Abstract

Introduction: COVID-19 is characterised by severe vascular inflammation. Perivascular adipose tissue (PVAT) has the ability to change its texture in response to vascular inflammation. Hypothesis: Computed Tomography Angiography (CTA)-based radiotranscriptomic phenotyping of PVAT may quantify COVID-19-induced vascular inflammation, predicting clinical outcomes. Methods: In Study 1, RNA sequencing of 60 internal mammary artery (IMA) biopsies from patients undergoing coronary bypass surgery was performed to build a transcriptomic fingerprint similar to that observed in COVID-19. This fingerprint was used to train an extreme gradient boosting algorithm, C19-RS, using CTA-derived radiomic features of PVAT around the IMA and descending thoracic aorta.
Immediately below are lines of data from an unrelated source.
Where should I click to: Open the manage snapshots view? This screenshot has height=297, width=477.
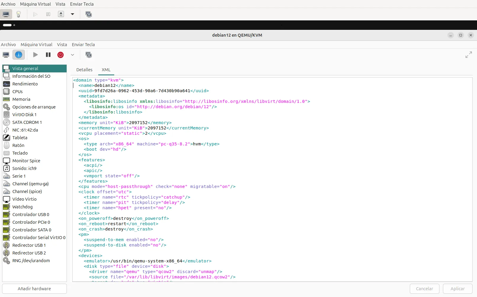pyautogui.click(x=88, y=55)
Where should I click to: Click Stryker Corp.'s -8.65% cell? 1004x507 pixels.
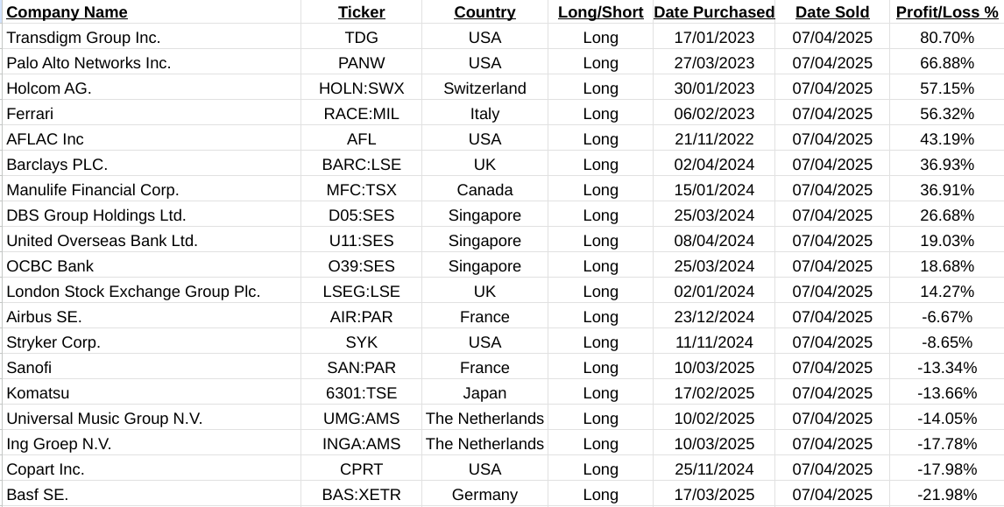tap(946, 342)
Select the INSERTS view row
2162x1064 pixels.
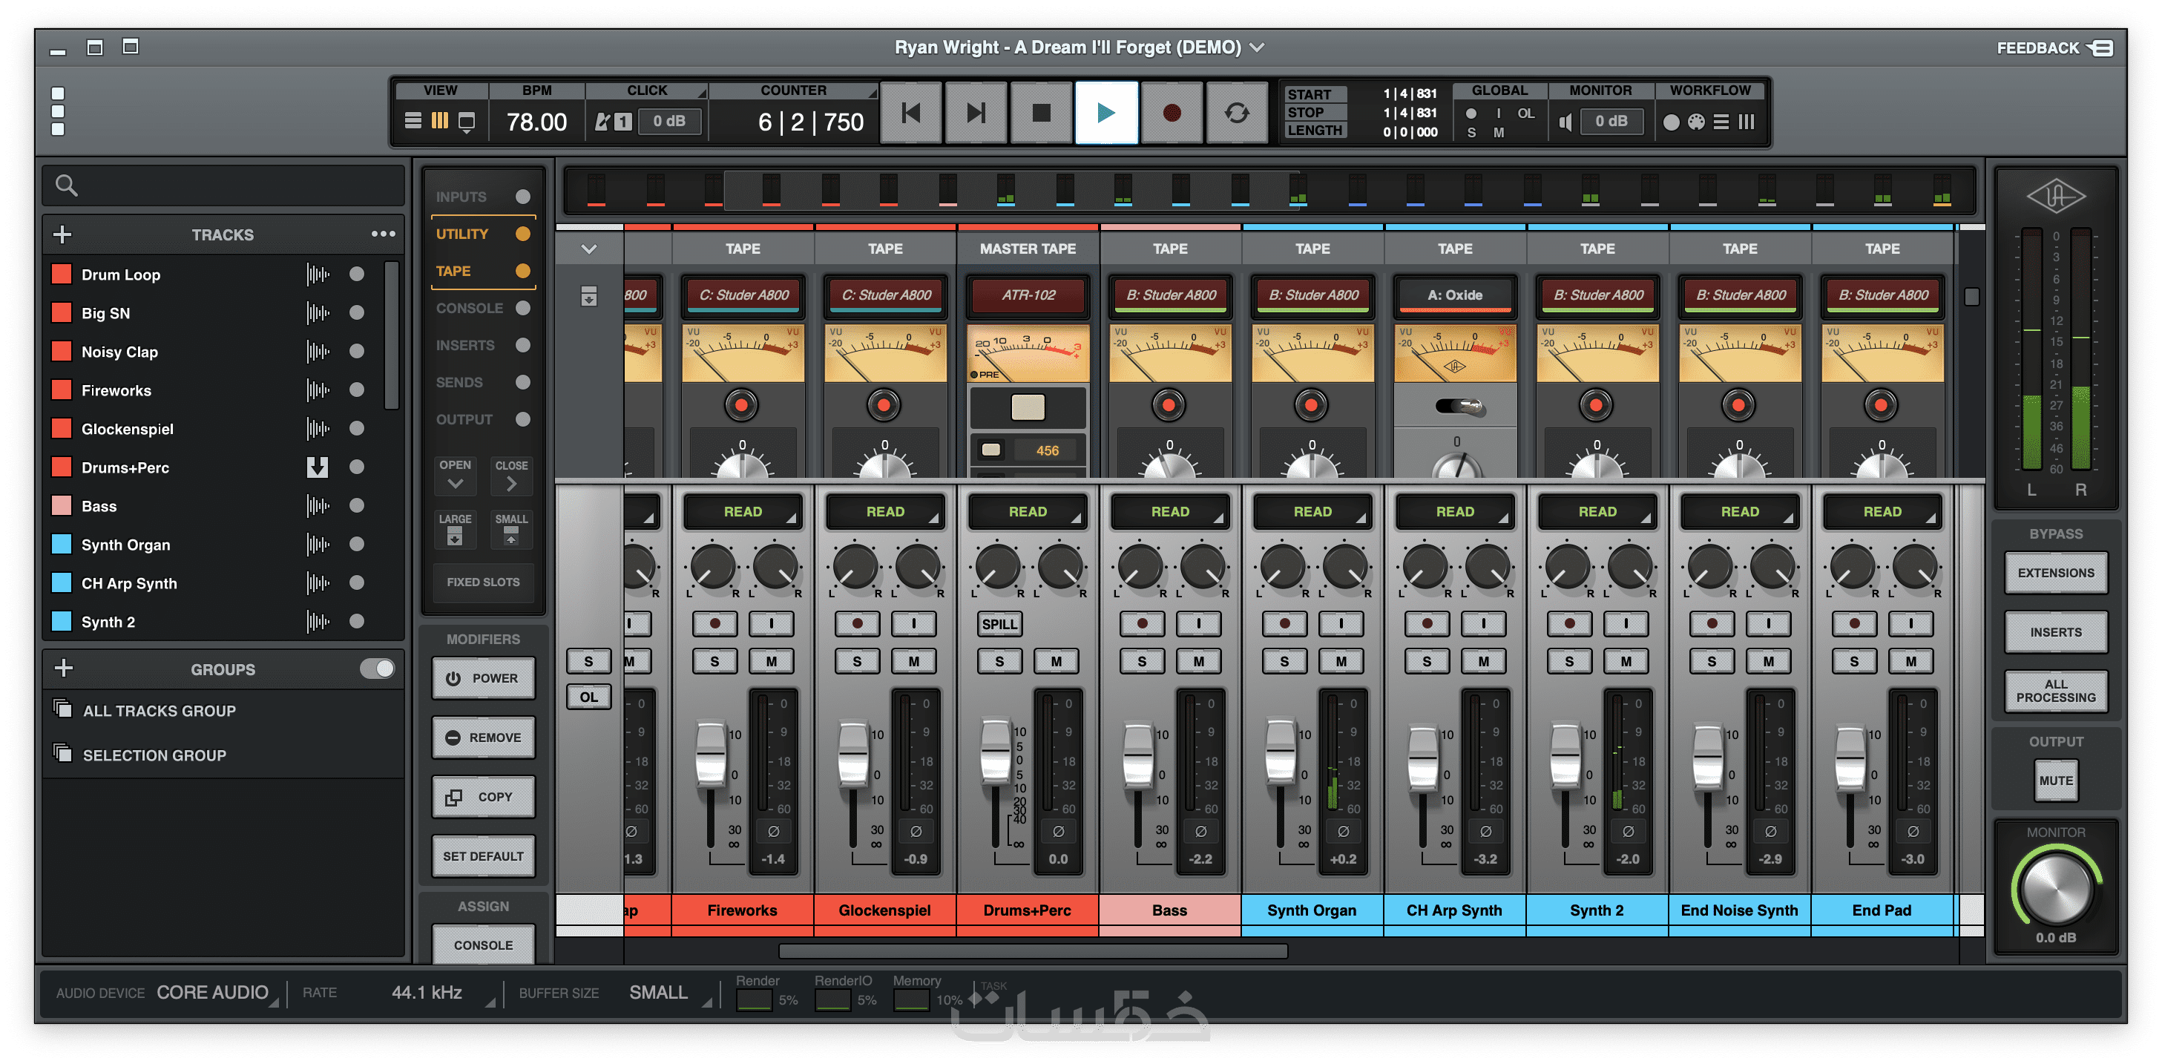(466, 345)
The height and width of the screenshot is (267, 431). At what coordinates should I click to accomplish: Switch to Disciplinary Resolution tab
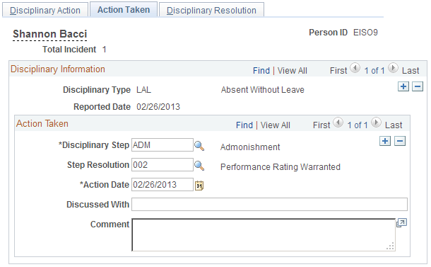click(x=211, y=10)
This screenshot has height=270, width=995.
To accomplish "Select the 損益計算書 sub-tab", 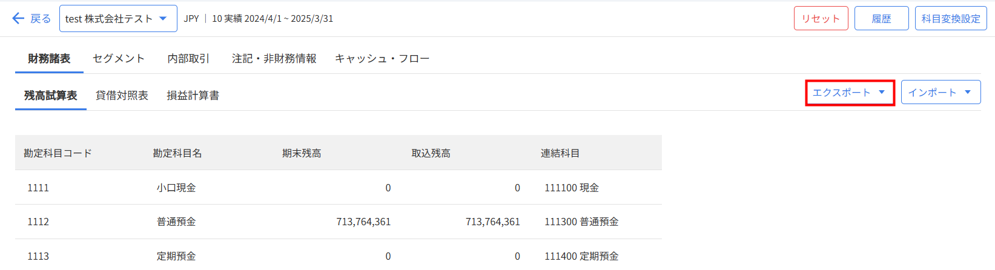I will click(x=193, y=96).
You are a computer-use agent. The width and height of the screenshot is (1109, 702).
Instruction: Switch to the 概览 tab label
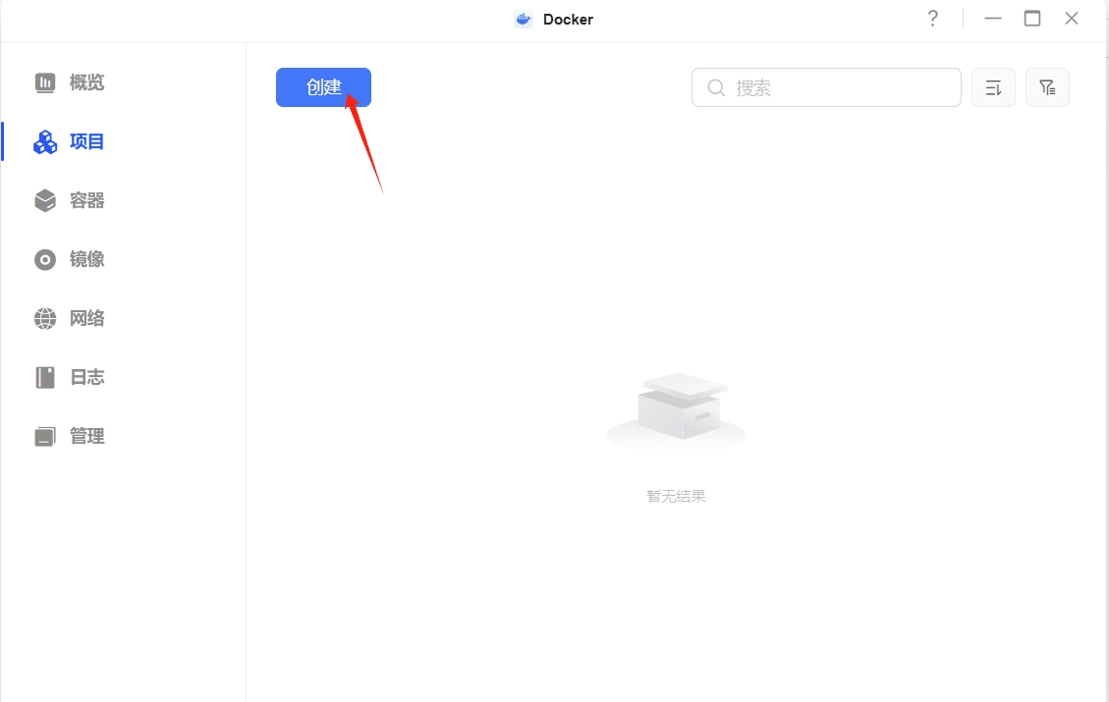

In Study 2, C19-RS was validated in pulmonary artery CTAs from an independent cohort of 201 patients for COVID-19 detection and test its prognostic value in COVID-19. Results: Unsupervised hierarchical clustering of RNASeq data in Study 1 identified 2 clusters of vascular inflammation ( A ). Machine learning was used to train C19-RS to detect vascular inflammation based on 31 radiomic features. In study 2, 22 deaths and 32 ICU admissions were recorded. Patients with high C19-RS had an OR=3.11[95%CI:1.06-9.85] for COVID-19 adjusted for age, sex, risk factors, hsCRP, WBCC, COPD and CT tube voltage. C19-RS significantly improved the discrimination of a baseline model containing the above variables, for COVID-19 detection (delta[AUC]=0.03, p=0.008, B ). C19-RS was significantly associated with in-hospital death ( C ), and a composite endpoint of in-hospital death and ICU admission, with adjusted HR: 4.29 (95% CI: 1.48-13.52, p=0.009). Conclusion: COVID-19-induced vascular inflammation can be quantified by a radiotranscriptomic signature (C19-RS) derived from CT analysis of PVAT. C19-RS stratifies vascular inflammatory burden in COVID-19, and has striking prognostic value for in-hospital outcomes.